Here’s where the misunderstanding comes in, I think. And it’s not the high quality data or the multiple sources. It’s the “processing” part.
It’s a natural human assumption to imagine that a thinking machine with access to a huge repository of data would have little trouble providing useful and correct answers. But the mistake here is in treating these things as thinking machines.
That’s understandable. A multi-billion dollar propaganda machine has been set up to sell you that lie.
In reality, LLMs are word prediction machines. They try to predict the words that would likely follow other words. They’re really quite good at it. The underlying technology is extremely impressive, allowing them to approximate human conversation in a way that is quite uncanny.
But what you have to grasp is that you’re not interacting with something that thinks. There isn’t even an attempt to approximate a mind. Rather, what you have is a confabulation engine; a machine for producing plausible fictions. It does this by creating unbelievably huge matrices of words - literally operating in billions of dimensions at once, graphs with many times more axes than we have letters - and probabilistically associating them with each other. It’s all very clever, but what it produces is 100% fake, made up, totally invented.

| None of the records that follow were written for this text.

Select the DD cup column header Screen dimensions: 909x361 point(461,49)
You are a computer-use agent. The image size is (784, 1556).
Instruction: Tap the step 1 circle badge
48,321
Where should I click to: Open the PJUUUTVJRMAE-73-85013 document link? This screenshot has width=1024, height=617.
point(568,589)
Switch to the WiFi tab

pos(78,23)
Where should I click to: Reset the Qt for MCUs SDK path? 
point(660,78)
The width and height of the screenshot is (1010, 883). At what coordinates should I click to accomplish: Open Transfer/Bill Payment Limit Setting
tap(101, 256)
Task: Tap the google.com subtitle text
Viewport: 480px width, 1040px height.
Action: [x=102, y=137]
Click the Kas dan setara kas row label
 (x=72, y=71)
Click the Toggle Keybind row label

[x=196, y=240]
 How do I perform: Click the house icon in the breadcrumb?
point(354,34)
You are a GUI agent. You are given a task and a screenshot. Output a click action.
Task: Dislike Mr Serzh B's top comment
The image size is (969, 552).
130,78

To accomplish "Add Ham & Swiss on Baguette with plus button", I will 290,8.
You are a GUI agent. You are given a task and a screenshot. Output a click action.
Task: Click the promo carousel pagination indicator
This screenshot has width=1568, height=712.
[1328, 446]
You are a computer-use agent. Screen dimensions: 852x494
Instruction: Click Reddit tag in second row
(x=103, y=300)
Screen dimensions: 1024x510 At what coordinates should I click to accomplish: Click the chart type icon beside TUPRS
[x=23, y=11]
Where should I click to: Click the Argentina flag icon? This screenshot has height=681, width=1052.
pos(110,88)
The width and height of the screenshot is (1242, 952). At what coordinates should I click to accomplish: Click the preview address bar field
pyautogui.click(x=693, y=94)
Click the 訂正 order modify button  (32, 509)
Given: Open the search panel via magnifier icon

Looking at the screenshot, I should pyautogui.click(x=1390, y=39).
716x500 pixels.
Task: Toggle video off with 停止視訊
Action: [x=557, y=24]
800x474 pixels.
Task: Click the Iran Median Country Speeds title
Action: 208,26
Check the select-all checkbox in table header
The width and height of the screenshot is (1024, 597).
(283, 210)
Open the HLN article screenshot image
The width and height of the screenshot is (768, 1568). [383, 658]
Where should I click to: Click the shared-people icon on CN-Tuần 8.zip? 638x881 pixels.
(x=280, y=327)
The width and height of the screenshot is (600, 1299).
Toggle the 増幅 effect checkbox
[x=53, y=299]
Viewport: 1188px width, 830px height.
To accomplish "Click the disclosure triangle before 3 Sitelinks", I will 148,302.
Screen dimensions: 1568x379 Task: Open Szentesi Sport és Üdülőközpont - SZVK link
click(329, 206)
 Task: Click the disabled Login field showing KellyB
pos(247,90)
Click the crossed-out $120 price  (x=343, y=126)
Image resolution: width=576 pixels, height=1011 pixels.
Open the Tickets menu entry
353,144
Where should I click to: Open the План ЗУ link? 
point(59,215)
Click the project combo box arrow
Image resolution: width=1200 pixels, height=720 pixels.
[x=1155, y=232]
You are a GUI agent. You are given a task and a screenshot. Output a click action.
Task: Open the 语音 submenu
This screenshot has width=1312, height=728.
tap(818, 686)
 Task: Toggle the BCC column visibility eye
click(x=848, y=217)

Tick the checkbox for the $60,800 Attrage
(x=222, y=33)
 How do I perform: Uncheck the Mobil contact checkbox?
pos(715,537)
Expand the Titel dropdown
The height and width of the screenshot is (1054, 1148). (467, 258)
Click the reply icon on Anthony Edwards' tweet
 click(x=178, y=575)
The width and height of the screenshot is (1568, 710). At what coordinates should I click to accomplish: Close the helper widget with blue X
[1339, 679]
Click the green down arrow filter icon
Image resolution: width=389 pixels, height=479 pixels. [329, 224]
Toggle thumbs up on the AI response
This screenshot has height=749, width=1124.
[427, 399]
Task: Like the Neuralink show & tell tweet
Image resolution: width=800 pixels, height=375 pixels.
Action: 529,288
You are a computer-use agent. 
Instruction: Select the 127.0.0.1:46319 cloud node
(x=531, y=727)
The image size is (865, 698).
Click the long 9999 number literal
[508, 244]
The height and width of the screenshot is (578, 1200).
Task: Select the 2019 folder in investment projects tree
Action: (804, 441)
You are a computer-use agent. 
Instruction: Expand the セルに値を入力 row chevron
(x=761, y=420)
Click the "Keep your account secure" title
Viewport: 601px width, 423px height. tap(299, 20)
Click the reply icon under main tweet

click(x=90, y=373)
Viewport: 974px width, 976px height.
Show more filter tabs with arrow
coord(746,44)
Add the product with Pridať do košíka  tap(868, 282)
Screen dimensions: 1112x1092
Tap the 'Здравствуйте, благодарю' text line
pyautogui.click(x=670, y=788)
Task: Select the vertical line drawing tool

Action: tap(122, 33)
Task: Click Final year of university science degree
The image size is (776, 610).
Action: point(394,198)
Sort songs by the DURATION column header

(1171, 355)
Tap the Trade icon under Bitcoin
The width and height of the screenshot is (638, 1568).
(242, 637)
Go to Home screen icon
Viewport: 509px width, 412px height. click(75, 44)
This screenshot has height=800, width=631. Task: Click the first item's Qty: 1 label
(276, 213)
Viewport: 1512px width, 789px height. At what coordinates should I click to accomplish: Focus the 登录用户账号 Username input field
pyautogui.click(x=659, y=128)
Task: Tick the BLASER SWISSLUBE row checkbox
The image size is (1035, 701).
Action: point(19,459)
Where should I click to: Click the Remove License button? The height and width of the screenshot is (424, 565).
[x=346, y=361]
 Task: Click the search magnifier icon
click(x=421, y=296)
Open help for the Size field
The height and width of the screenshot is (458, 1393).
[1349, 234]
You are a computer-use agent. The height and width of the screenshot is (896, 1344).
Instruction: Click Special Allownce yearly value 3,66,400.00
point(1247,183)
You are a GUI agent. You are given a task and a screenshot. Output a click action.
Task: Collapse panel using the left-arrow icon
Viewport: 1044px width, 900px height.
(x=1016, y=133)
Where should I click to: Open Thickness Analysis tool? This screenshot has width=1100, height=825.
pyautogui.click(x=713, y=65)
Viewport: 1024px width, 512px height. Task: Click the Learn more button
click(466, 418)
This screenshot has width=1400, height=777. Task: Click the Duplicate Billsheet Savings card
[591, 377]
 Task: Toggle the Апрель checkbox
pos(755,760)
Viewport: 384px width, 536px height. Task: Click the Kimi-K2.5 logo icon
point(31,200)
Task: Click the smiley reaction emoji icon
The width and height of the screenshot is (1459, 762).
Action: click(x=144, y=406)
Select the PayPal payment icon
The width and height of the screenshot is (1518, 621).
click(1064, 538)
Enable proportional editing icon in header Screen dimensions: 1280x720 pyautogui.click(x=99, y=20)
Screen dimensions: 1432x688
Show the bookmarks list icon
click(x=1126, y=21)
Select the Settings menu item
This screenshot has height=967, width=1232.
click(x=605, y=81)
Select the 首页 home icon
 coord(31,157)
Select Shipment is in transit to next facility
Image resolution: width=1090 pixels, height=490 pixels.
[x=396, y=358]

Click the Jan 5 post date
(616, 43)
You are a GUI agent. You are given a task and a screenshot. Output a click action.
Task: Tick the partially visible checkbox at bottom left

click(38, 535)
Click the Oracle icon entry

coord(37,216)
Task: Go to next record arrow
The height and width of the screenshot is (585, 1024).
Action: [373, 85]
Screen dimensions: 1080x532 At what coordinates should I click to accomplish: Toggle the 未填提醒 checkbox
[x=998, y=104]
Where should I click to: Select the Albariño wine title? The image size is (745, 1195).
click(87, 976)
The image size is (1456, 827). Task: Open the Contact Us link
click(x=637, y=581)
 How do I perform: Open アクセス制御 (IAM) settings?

Now, because of the training data they’ve been fed, those made up answers will, depending on the question, sometimes ends up being right. For certain types of question they can actually be right quite a lot of the time. For other types of question, almost never. But the point is, they’re only ever right by accident. The “AI” is always, always constructing a fiction. That fiction just sometimes aligns with reality.
I assume by “thinking engine” you mean “Reasoning AI”.
Reasoning AI is just more bullshit. What happens is that they produce the output the way they always do - by guessing at a sequence of words that is statistically adjacent to the input they’re given - but then what they do is produce a randomly generated “Chain of thought” which is invented in the same way as the result; just pure statistical word association. Essentially they create the output the same way that a non-reasoning LLM does, then they give r themselves the prompt “Write a chain of thought for this output.” There’s a little extra stuff going on where they sort of check their own output, but in essence that’s just done by running the model multiple times and picking the output they converge on. So, just weighting the randomness, basically.
I’m simplifying a lot here obviously, but that’s pretty much what’s going on.